Court name
High Court General Division
Case number
Civil Cause 788 of 2001

Kafakaona v Lilongwe Water Board (Civil Cause 788 of 2001) [2006] MWHC 114 (14 September 2006);

Law report citations
Media neutral citation
[2006] MWHC 114






IN
THE HIGH COURT OF MALAWI


LILONGWE
DISTRICT REGISTRY


CIVIL
CAUSE NO 788 OF 2001





BETWEEN
:





N.C.
KAFAKAONA …………………………… PLAINTIFF





AND





LILONGWE
WATER BOARD …………… DEFENDANT








CORAM : HON.
JUSTICE A.K.C. NYIRENDA





Kadzakumanja;
Counsel for the Plaintiff


Wapena
Kita; Counsel for the Defendant


Mrs
Matola; Court Interpreter


Mrs
Mbewe; Court Reporter











J
U D G M E N T





NYIRENDA,
J.





The
plaintiff by writ of summons, brings this action against the
defendant for loss of salary as a result of the defendant regarding

his position to a grade lower thereby paying him a lower salary than
he otherwise should have been getting.





The
case is very short. The plaintiff was and still is the defendant’s
employee. He works as a water plant operator. The
events leading
to this case according to the plaintiff are that he started working
for the defendant on the 25
th
November 1991. His specific job is in water treatment. Sometime
towards the end of 1999 the defendant company undertook an
evaluation
of the institution regarding some positions and adjusting salaries.
The plaintiff was placed at S3 grade with a starting
gross salary of
K6540.00. Towards the middle of the year 2000 salaries were adjusted
again so that as of July 2000 the plaintiff’s
gross salary was
K8631.00.





In
December of that year the plaintiff’s salary dropped to K5460.00
because of yet another regrading. According to the plaintiff
this
regrading lowered his position from S3 to SS 2. He was not briefed
prior to regrading and adjustment of his salary. It
was later that
he, together with others who had been affected were called to a
briefing by the defendant. The explanation was
that the initial
adjustments had been carried out by the defendant without Government
approval. When the matter was taken to
Government it was opposed
basically because Government had no money to assist the defendant
company continue to meet the increased
wage bill. As a result the
defendant company was forced to drift back and reorganize both the
positions and salary scales.





On
the 22
nd
December 2000 the defendant company formally wrote the plaintiff and
other employees who had been affected offering the new salaries.

The plaintiff rejected the offer according to Exhibit P3.





Although
the plaintiff rejected the new salary he however received the new
salary in the months that followed. The plaintiff
has since been
promoted from SS2 to SS1 and his salary had accordingly been
increased to his new grade.





Mr
Imfa of the defendant who is the Human Resources Officer admits to
the events as narrated by the plaintiff. His testimony was
that the
defendant company indeed went through a restructuring process done by
Messrs Delloite & Tonche. Salaries as well
as positions were
restructured. Initially salaries were increased by 32% and later by
38%. Unfortunately for the defendant company
its own Board of
Directors and the Malawi Government who has substantial shares in the
company could not approve of the adjustments.
As a result a
committee was formed and directed to reconsider the entire process
which resulted in reduction of grades as well
as salaries.





Mr
Imfa emphasized that the reductions were necessary to avoid
retrenchment of employees which would have been inevitable had the

defendant maintained the higher salaries.

* _List of tasks_
1. Write out the Lilongwe Water Board judgment from "The plaintiff rejected the offer" to "his new grade.".
2. According to the Lilongwe Water Board judgment, what was the plaintiff's gross salary as of July 2000?
3. Carry on the Lilongwe Water Board judgment from the point where it stops.

* _Raw data_
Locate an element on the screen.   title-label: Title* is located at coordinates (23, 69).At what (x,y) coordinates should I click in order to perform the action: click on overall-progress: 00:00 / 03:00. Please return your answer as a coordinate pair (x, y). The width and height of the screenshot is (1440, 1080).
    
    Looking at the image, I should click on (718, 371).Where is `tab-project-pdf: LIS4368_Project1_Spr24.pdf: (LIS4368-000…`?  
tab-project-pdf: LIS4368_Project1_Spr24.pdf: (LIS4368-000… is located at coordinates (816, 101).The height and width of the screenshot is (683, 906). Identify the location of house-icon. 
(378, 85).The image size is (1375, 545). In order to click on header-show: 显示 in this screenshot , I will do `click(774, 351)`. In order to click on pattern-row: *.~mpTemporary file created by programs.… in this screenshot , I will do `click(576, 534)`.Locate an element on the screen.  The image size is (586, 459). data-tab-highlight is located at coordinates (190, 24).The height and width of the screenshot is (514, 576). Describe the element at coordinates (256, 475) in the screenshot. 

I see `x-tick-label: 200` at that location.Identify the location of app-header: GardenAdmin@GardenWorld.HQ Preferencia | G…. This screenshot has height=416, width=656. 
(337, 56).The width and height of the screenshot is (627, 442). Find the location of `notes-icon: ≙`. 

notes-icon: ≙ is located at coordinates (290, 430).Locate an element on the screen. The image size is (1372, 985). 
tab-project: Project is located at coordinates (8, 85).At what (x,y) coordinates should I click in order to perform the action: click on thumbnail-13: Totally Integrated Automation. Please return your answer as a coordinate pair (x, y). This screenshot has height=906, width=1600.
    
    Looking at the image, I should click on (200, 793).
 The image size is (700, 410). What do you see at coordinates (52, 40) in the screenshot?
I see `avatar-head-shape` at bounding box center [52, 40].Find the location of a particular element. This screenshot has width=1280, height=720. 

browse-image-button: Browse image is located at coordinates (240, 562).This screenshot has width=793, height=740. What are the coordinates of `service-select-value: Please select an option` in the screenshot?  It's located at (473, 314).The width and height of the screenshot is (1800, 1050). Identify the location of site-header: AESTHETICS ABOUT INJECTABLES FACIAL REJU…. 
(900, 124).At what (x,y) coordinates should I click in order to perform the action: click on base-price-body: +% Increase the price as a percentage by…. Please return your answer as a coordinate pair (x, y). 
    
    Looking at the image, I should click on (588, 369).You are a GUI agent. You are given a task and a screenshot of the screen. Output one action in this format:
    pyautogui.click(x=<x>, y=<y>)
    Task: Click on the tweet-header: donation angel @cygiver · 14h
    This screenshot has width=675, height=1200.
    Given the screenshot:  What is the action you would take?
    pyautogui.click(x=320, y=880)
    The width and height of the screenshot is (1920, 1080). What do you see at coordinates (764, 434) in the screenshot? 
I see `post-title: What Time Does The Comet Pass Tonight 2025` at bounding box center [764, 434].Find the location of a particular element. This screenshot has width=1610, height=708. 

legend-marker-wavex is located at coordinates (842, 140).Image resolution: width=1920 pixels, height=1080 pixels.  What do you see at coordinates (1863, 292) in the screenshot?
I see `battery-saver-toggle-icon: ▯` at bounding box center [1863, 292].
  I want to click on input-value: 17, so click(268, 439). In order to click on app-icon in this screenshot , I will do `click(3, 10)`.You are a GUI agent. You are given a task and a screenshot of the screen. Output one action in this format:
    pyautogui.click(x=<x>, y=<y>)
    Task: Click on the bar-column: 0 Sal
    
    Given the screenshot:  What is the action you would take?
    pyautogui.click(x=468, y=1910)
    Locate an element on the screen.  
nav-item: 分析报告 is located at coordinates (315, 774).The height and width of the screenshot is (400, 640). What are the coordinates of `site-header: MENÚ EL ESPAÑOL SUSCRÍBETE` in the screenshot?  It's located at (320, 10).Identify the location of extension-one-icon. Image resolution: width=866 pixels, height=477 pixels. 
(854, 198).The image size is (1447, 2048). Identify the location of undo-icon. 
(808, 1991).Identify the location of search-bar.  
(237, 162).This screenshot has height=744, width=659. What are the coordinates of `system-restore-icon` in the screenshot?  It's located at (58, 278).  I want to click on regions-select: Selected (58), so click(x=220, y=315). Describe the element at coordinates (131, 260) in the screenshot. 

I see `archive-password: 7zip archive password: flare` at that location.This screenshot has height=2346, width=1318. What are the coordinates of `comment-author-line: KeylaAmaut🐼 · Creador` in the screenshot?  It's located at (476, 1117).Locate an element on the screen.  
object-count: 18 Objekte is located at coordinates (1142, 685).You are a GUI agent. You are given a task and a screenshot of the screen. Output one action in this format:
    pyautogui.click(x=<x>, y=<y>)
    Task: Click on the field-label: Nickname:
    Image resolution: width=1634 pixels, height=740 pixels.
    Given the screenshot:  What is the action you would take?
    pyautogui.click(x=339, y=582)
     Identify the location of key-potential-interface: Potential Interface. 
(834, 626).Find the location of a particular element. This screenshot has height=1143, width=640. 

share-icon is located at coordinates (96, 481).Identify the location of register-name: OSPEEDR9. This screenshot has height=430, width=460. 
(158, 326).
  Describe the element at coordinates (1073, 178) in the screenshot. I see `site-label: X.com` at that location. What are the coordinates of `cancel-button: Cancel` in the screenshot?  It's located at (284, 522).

* _Your written answers_
1.
The plaintiff rejected the offer according to Exhibit P3.





Although
the plaintiff rejected the new salary he however received the new
salary in the months that followed. The plaintiff
has since been
promoted from SS2 to SS1 and his salary had accordingly been
increased to his new grade.

2. K8631.00

3.
Against
these facts the plaintiff seeks that a declaration be made that the
regrading of his position from S3 to SS2 was unlawful;
that he be
reinstated at grade S3; that salary arrears be paid and finally that
the court grants any other relief as maybe appropriate
in the
circumstances.





The
general principle is that a unilateral reduction in wages is per se a
breach of contract. In situations where an employer
is to face hard
choices between reduction of wages and closing business the situation
may be resolved otherwise. In
‘Contracts
of Employment’ by Dix, Crump and Pugsley,

Seventh
Edition

at 4:04 it is stated as follows:






The
employer has no right to reduce wages or salaries unilaterally. The
payment of wages is a term of such fundamental importance
in the
contract that it is difficult to imagine circumstances in which a
unilateral reduction of wages could be construed as other
than a
repudiatory breach of contract which would allow the employee to
treat the employer as guilty of constructive dismissal.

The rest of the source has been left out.